### [Work task]
Among the lines of the records, count those containing the word "tree", then give the number alone.

::: Records for this task :::

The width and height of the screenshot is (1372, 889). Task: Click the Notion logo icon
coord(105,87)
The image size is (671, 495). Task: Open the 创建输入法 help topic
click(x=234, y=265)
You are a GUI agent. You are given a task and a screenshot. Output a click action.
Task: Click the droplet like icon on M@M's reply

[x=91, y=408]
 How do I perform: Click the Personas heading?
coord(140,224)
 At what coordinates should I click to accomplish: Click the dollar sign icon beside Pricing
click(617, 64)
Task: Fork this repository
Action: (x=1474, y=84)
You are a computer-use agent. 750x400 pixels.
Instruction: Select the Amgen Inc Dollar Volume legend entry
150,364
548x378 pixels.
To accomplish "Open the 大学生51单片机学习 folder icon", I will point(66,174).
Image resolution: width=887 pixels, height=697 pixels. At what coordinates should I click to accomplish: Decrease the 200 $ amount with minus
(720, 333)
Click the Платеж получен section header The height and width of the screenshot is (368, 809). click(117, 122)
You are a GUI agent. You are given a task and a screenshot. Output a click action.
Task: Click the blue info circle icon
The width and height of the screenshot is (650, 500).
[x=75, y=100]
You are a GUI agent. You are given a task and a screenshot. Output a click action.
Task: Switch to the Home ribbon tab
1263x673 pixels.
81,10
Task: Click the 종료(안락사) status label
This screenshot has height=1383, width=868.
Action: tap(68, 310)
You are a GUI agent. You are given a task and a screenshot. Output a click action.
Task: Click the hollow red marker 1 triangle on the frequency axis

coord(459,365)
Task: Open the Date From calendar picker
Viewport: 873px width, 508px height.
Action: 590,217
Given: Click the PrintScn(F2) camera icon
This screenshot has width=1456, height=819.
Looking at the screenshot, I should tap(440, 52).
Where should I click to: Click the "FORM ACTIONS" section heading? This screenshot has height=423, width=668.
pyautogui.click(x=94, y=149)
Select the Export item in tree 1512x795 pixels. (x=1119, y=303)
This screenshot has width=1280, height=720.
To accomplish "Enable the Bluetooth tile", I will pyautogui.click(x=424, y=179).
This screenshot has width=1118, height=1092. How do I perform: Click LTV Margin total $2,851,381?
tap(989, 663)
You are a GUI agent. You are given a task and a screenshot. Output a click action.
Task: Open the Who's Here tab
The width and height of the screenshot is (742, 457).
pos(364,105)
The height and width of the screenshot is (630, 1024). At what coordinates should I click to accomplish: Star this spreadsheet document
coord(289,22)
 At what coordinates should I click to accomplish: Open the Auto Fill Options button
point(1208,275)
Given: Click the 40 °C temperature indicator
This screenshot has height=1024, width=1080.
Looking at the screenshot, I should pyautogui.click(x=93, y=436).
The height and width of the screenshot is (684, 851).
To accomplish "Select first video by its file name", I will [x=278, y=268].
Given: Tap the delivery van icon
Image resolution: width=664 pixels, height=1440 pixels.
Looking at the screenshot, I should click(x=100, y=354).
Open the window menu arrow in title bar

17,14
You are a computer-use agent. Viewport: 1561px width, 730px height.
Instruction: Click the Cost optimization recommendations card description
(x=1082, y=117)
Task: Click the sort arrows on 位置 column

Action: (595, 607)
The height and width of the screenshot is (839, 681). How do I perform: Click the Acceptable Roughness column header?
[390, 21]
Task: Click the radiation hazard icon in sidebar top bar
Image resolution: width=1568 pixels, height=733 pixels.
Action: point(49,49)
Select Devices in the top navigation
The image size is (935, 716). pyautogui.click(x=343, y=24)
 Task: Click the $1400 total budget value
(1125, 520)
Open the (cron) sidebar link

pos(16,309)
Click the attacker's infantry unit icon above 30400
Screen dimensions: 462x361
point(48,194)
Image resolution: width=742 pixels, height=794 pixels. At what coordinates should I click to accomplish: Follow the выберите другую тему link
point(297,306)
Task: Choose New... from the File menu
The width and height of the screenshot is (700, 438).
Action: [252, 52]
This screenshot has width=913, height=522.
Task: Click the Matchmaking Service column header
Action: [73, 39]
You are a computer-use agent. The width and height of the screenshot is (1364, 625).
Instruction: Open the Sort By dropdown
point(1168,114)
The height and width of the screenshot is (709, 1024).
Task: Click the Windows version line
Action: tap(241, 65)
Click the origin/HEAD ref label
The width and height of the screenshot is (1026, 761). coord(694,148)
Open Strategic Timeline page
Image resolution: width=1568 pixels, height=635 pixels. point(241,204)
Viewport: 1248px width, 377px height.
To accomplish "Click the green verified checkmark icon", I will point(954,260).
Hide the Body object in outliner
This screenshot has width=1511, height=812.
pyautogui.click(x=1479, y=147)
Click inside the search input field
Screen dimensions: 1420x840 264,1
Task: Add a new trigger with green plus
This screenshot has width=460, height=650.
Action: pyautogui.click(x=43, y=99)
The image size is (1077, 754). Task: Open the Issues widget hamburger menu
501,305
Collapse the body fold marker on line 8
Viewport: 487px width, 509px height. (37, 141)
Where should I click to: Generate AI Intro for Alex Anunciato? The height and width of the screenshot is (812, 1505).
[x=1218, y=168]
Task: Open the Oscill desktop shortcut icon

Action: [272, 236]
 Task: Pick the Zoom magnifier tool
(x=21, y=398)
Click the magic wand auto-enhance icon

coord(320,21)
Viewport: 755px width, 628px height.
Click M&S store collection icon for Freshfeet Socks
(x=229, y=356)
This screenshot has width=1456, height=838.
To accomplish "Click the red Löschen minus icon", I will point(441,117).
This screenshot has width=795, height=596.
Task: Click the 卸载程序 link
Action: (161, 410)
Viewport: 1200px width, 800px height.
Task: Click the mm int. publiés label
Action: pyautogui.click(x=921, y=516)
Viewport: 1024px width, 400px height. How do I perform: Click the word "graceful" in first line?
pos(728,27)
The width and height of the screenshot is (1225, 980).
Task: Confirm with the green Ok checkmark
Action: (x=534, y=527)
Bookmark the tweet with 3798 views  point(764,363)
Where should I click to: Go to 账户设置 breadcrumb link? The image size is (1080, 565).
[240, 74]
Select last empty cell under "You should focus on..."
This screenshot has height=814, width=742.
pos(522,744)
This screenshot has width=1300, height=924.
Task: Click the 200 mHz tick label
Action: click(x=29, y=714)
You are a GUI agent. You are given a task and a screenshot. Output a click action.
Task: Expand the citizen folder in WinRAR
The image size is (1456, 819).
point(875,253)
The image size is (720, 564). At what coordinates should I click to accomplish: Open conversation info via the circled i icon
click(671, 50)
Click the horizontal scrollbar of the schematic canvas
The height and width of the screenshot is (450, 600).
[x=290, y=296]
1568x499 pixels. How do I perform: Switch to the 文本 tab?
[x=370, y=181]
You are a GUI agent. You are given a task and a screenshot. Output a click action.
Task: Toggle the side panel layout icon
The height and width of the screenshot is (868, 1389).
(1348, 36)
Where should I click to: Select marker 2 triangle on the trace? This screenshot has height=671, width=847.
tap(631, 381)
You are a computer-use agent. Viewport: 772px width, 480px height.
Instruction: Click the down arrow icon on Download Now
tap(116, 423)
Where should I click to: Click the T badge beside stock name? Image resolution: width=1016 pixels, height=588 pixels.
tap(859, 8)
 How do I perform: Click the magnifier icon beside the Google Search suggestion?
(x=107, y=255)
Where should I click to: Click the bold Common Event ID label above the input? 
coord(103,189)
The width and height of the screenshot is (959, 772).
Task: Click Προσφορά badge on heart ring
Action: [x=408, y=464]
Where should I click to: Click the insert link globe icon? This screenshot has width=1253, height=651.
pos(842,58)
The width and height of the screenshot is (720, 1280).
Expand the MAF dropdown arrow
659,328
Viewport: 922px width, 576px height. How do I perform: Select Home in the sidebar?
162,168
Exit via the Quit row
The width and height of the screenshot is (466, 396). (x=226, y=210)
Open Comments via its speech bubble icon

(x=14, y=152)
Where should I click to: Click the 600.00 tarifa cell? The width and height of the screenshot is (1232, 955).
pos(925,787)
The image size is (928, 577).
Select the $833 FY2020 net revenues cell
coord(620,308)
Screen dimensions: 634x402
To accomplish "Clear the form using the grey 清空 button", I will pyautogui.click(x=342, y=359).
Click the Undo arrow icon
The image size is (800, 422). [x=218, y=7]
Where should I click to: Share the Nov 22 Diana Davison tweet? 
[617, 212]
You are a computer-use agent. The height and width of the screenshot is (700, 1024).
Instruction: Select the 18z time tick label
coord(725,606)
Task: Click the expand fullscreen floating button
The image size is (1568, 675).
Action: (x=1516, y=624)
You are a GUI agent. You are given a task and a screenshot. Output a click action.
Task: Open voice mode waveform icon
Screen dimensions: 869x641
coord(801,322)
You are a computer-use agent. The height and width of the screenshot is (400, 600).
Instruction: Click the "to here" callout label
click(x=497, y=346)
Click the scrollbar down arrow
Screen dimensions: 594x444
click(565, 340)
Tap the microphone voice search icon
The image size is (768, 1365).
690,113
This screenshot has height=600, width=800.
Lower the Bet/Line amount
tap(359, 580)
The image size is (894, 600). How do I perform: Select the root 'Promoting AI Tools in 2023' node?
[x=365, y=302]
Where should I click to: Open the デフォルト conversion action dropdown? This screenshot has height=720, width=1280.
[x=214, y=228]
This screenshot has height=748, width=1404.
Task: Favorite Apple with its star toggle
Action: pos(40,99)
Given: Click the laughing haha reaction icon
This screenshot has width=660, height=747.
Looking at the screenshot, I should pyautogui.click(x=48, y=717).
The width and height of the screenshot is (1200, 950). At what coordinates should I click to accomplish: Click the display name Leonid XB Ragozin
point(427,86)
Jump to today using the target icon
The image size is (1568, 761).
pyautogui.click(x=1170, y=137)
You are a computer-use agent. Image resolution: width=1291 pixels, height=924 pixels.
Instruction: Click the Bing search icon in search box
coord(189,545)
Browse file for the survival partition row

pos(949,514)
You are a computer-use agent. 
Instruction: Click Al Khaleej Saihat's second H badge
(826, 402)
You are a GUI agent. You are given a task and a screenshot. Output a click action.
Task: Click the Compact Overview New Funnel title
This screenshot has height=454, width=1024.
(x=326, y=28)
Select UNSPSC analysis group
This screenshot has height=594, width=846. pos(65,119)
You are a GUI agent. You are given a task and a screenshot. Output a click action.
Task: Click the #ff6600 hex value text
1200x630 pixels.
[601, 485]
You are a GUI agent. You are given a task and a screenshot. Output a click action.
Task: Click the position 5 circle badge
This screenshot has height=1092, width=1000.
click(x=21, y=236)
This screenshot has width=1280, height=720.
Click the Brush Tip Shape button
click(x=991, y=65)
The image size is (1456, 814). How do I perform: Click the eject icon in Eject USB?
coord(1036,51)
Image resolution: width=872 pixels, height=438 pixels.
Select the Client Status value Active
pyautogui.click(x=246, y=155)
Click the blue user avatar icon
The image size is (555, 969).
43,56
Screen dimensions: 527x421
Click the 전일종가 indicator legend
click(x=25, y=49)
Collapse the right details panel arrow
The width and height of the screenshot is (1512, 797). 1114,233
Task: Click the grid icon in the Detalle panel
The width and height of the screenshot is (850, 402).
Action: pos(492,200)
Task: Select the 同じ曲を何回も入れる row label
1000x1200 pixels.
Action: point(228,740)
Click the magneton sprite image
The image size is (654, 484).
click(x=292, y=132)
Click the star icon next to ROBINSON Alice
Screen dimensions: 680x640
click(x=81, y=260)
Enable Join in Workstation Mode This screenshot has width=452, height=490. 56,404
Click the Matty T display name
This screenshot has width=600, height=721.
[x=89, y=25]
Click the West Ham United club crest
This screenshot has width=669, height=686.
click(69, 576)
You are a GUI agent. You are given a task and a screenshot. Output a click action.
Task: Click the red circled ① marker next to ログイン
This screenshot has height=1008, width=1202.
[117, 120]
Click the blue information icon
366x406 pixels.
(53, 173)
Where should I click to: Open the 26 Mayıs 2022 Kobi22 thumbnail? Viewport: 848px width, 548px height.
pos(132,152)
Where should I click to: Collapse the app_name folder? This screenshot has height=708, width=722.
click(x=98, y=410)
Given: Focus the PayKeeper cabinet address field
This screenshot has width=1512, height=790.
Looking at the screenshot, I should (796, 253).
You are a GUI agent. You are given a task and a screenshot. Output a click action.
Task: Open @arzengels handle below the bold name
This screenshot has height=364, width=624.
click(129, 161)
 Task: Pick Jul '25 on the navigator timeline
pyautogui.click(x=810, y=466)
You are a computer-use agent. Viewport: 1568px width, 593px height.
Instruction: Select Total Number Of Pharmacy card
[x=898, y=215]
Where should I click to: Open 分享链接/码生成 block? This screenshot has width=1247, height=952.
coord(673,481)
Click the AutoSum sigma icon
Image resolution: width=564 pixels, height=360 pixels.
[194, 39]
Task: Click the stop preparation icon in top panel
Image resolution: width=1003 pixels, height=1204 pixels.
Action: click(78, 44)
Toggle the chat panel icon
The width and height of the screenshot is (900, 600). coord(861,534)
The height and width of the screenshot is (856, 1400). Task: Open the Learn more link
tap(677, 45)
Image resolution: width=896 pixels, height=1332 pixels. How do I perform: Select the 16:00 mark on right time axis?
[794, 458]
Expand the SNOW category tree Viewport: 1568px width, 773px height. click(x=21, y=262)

:::

### [Written solution]
2